YOUR ASSIGNMENT ::
Take every line in the entries that includes the word "agent" and copy it.

(Stored items)
=== Begin Enclosure ===
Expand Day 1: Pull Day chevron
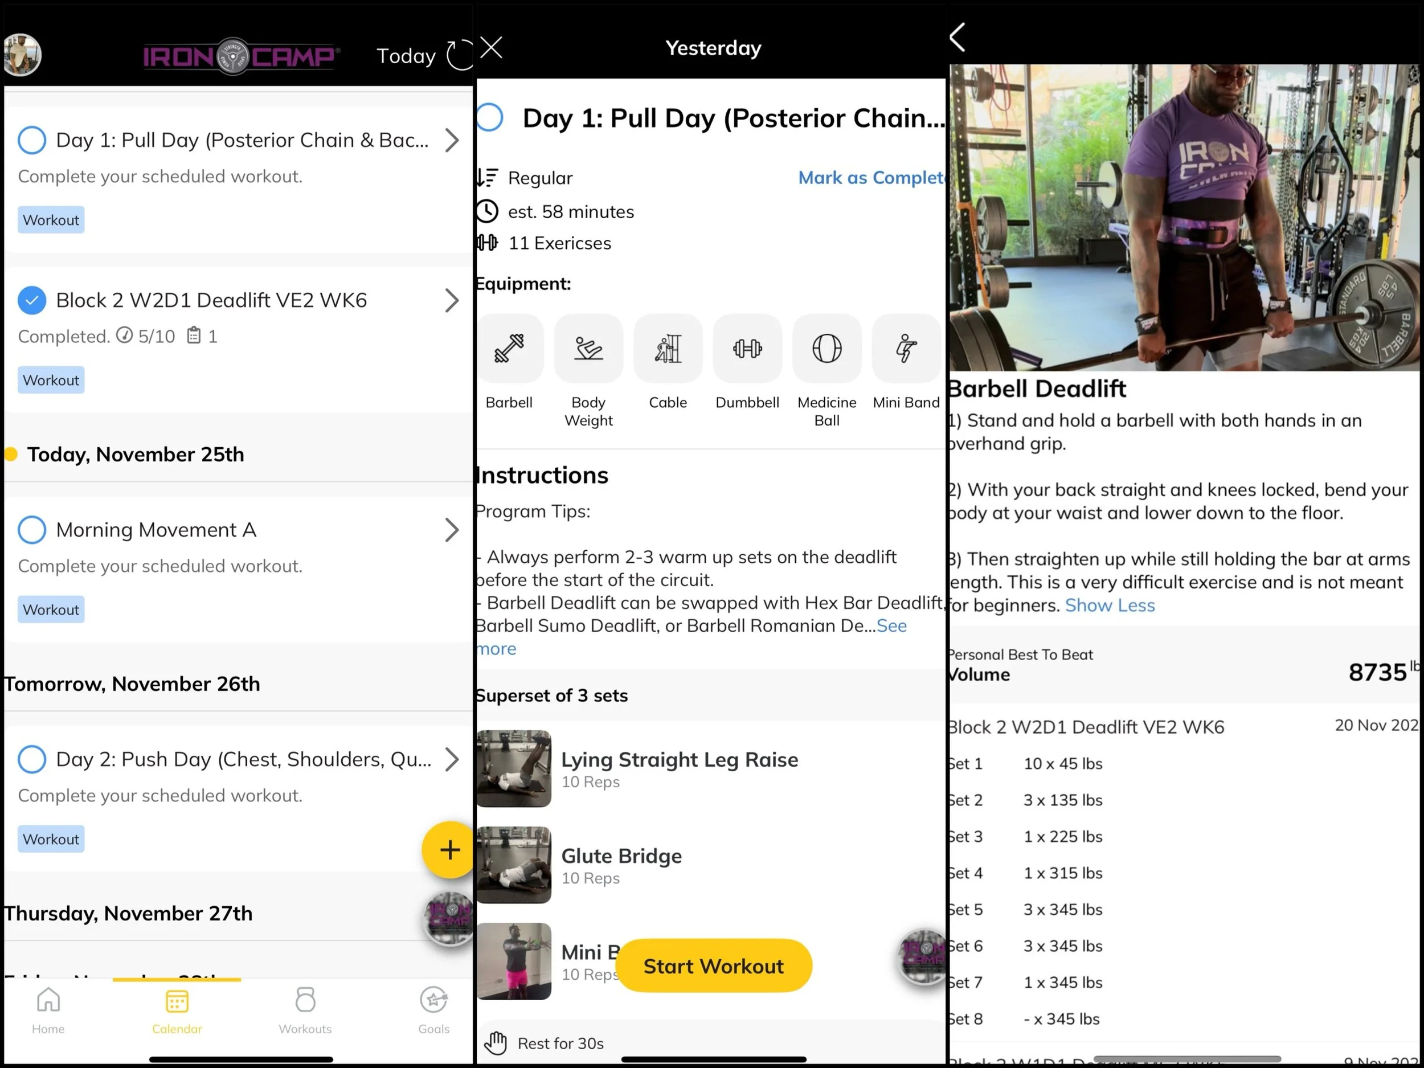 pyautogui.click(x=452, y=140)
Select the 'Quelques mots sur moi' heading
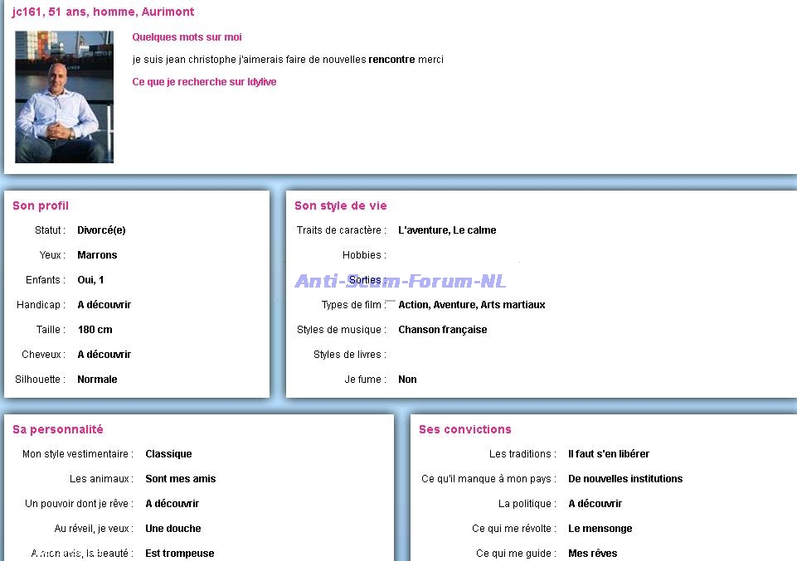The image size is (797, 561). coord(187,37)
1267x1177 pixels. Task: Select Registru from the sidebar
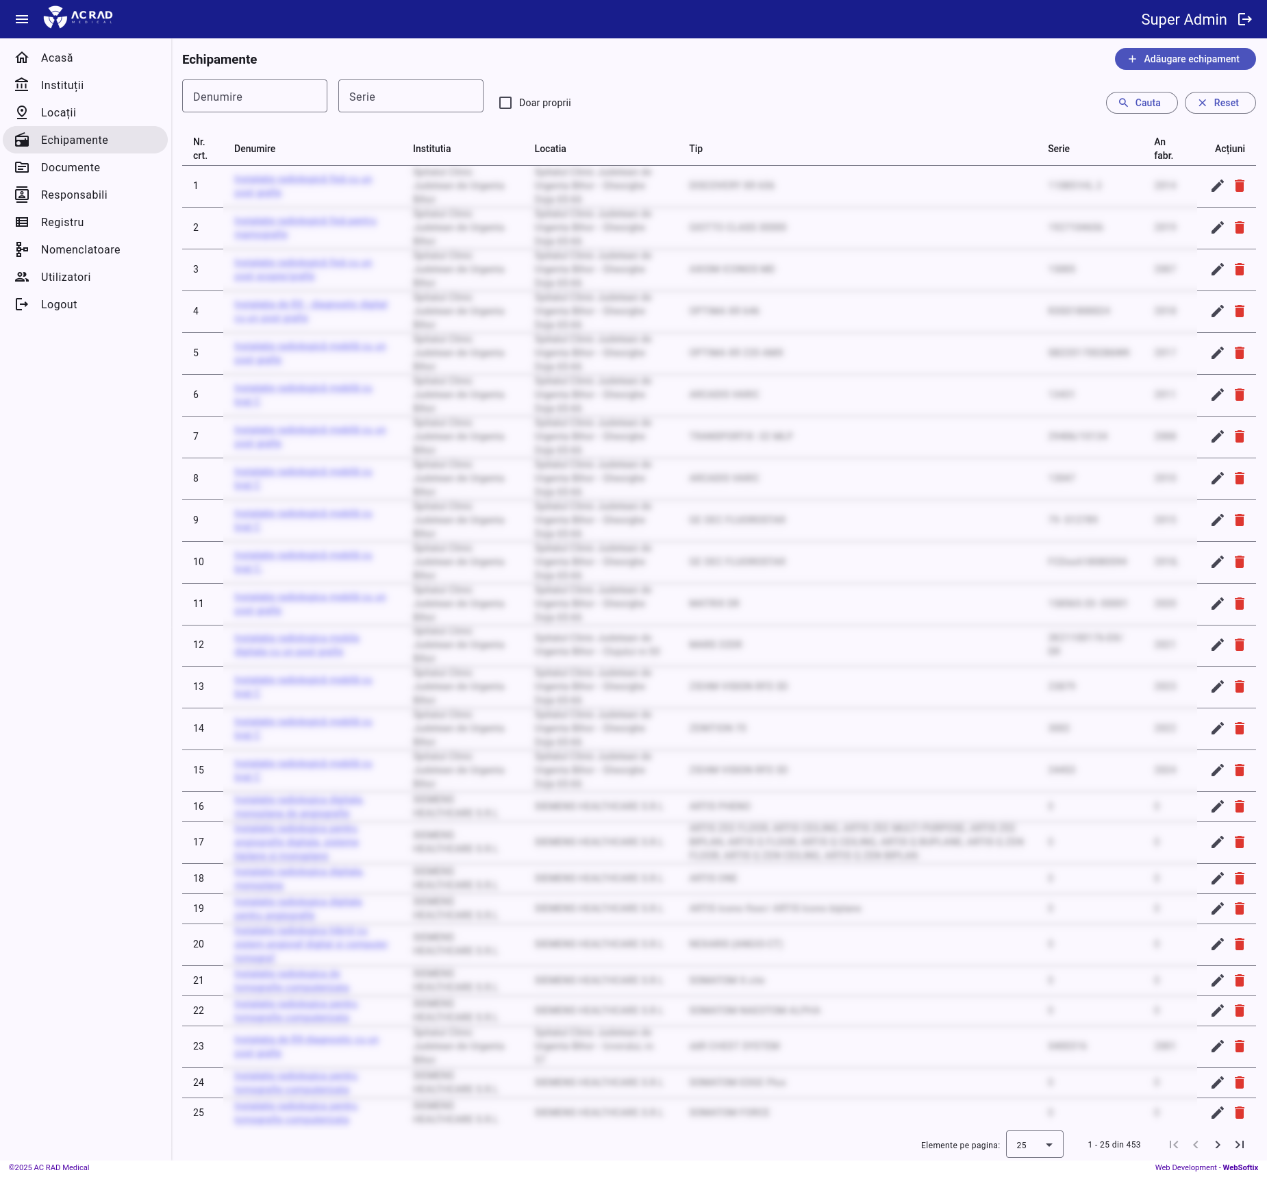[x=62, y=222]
=== End Enclosure ===
=== Begin Enclosure ===
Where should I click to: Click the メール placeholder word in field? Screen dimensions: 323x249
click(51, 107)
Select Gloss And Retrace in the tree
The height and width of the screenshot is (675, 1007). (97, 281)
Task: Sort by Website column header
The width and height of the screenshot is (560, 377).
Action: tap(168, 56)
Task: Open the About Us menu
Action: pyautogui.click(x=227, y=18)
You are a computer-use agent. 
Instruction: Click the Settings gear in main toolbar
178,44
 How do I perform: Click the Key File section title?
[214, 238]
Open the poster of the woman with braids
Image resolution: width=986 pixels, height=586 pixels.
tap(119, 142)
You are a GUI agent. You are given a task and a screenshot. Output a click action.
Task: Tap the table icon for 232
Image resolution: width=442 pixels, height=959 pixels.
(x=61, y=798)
=== End Enclosure ===
=== Begin Enclosure ===
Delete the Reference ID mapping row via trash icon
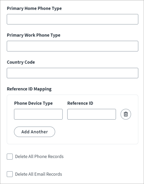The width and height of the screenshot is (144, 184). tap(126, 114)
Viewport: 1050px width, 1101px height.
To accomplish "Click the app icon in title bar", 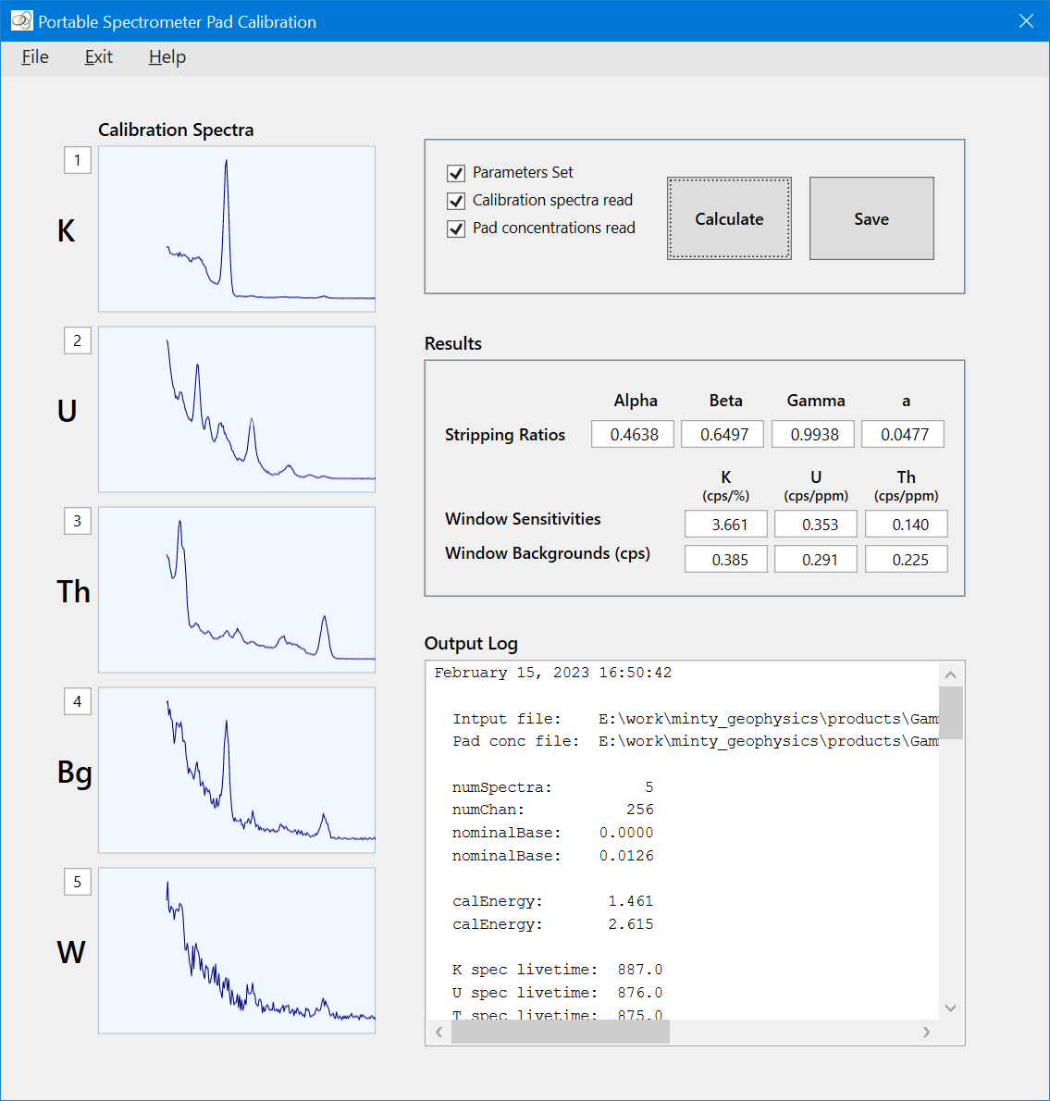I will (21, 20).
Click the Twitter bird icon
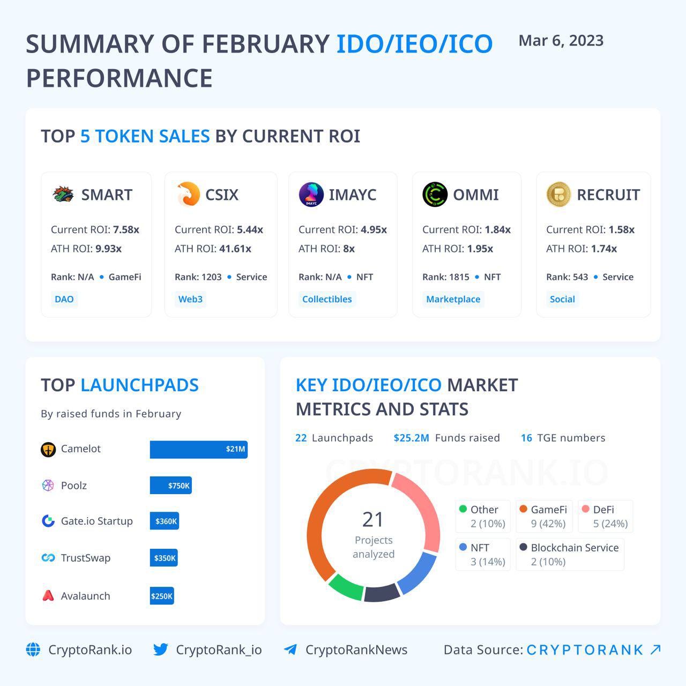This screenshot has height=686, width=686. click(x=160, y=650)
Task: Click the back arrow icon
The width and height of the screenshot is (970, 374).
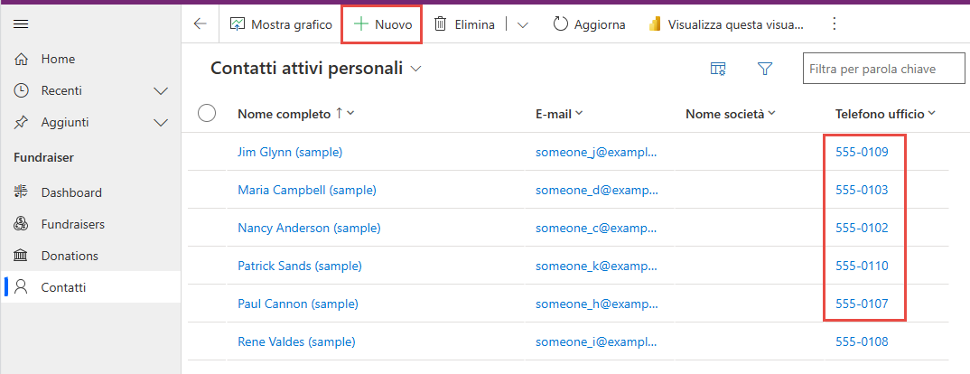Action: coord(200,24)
=== End Enclosure ===
SOLUTION ::
You are a computer-use agent. 
You are a GUI agent. You are given a task and a screenshot. Output a click action.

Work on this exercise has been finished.